Have you ever had someone do something that really hurt you…or maybe infringed on your rights or took something from you? Imagine that person coming to you with a note from your pastor saying “This person has really changed and I believe in him/her- please accept them and forgive them and charge me with anything they defrauded you of.”
What would you do? How would you feel? What would it take for you to muster up the strength to go along with that request?
That’s the premise of the short Epistle we’ll be reading this Sunday: Philemon 1-25. It’s basically a short e-mail Paul sent to a friend of his who had a runaway slave that Paul had met and led to a salvation experience, whom he was sending back to Philemon to ask for his freedom so he could keep working with Paul in Rome. Get it? What comes through in this epistle is how Paul anticipates that the dynamic of social arrangements and relationships will change when they come under the influence of Christ. In Christ we will treat each other differently than in the dynamic of the broken world.
So – as Paul is talking about this slave, Onesimus, he describes him with terms that are very different from fugitive or slave.

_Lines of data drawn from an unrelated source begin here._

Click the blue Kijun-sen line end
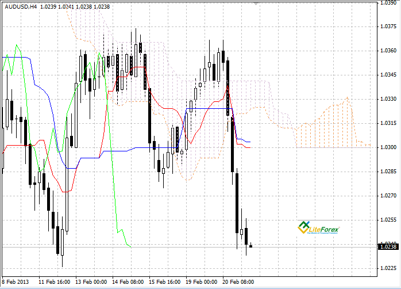[250, 142]
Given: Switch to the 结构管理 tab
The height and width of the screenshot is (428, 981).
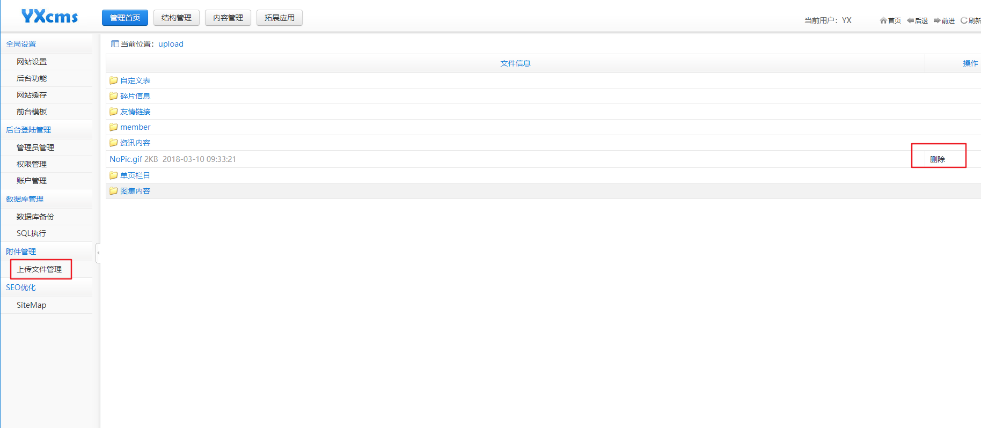Looking at the screenshot, I should 176,18.
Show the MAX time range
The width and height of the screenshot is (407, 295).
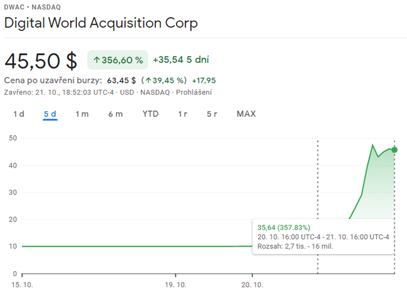(x=246, y=114)
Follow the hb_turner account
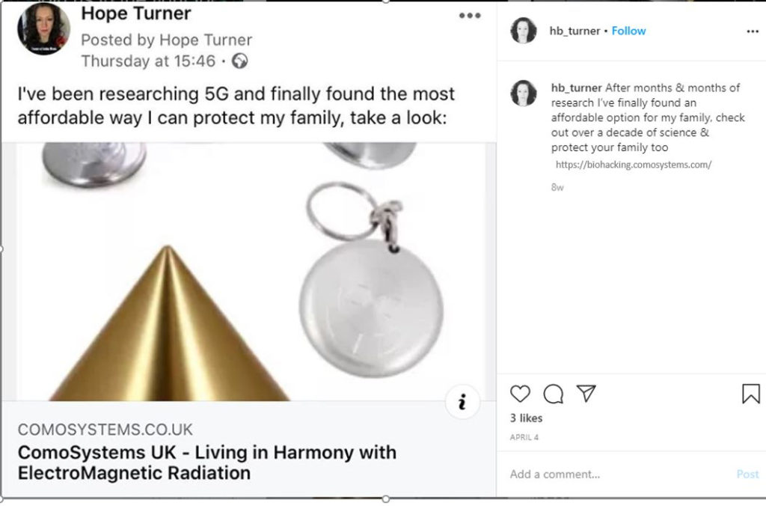Screen dimensions: 766x506 click(628, 31)
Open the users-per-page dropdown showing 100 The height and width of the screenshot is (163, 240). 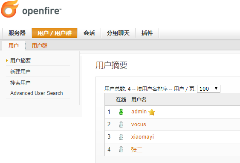coord(208,89)
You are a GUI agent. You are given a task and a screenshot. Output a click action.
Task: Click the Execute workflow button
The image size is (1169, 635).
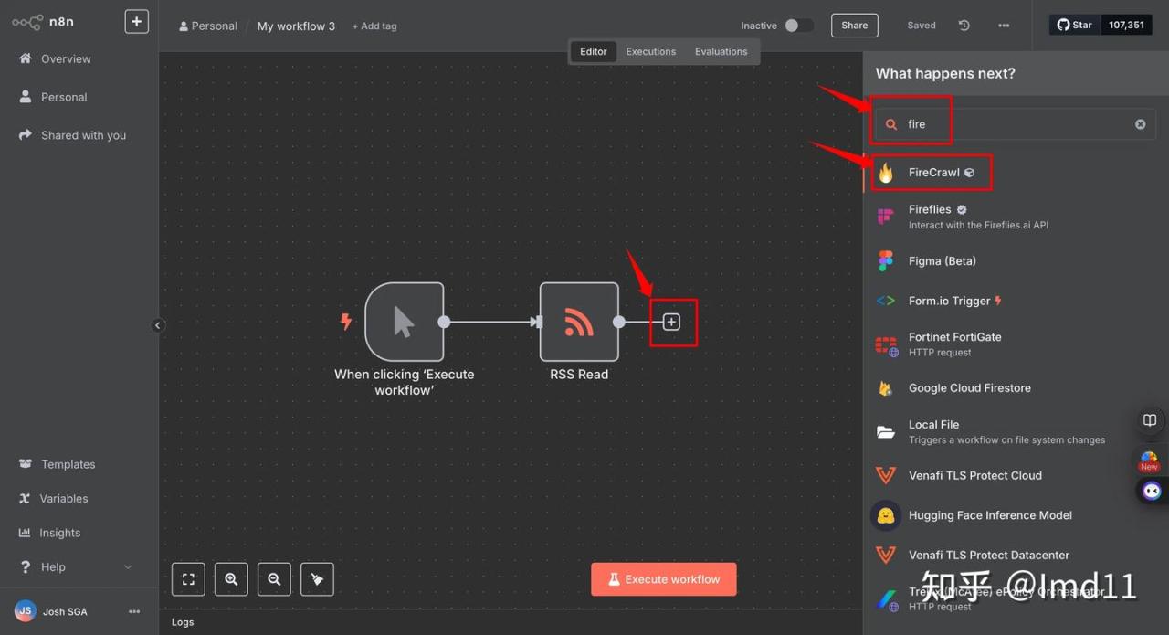pos(664,579)
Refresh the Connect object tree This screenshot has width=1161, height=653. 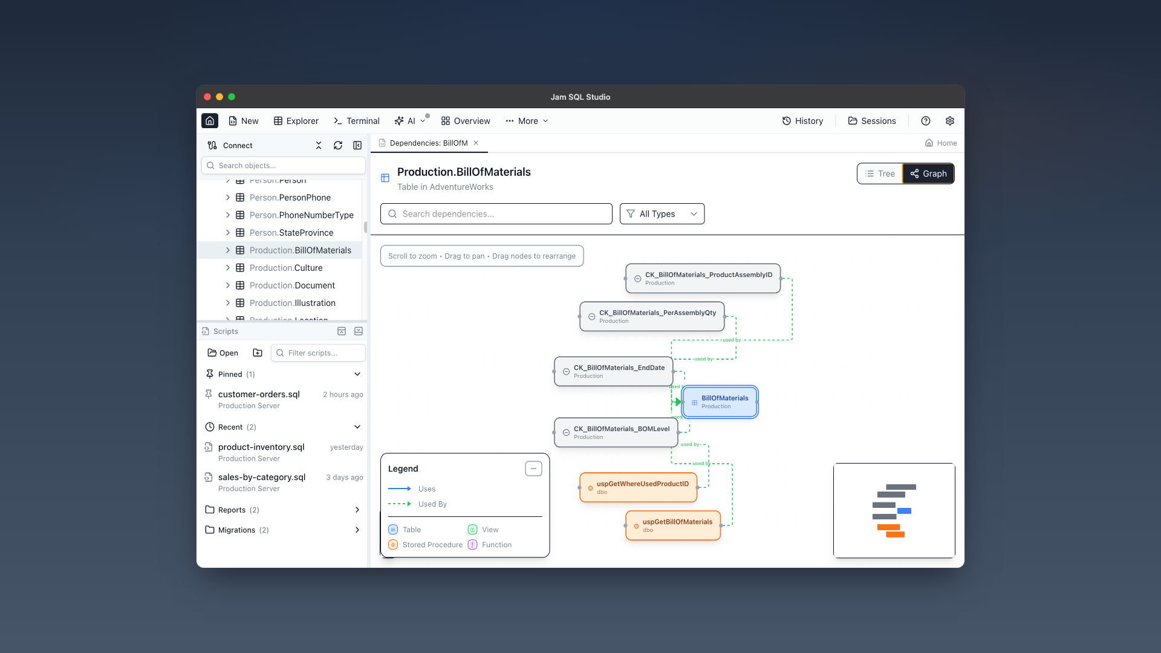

What does he call Onisemus in v10 or v12 (in the ESV)? Considering those words, and his description of Philemon’s and Onesimus’ relationship in v16, what seems to be the overriding dynamic that characterizes their relationship in Christ?
We don’t know what Philemon does after reading this letter. Some people believe the outcome was good and Onesimus went on to great things – but we’ll really never know.
Let’s think about this letter in light of our own lives, shall we? What is one of the prickliest relational problems you’ve worked on recently (it may have been yours, or problems between other people)? What can we learn from this letter that can aid us in navigating difficult relationships? V18 and 19 are beautiful and profound to me. Can those verses help inform us about why grace is an important factor in relationships?
What can we learn from this letter that will produce an “in Christ” dynamic in our relationships today?
Hope you can make it Sunday…if so, see you then!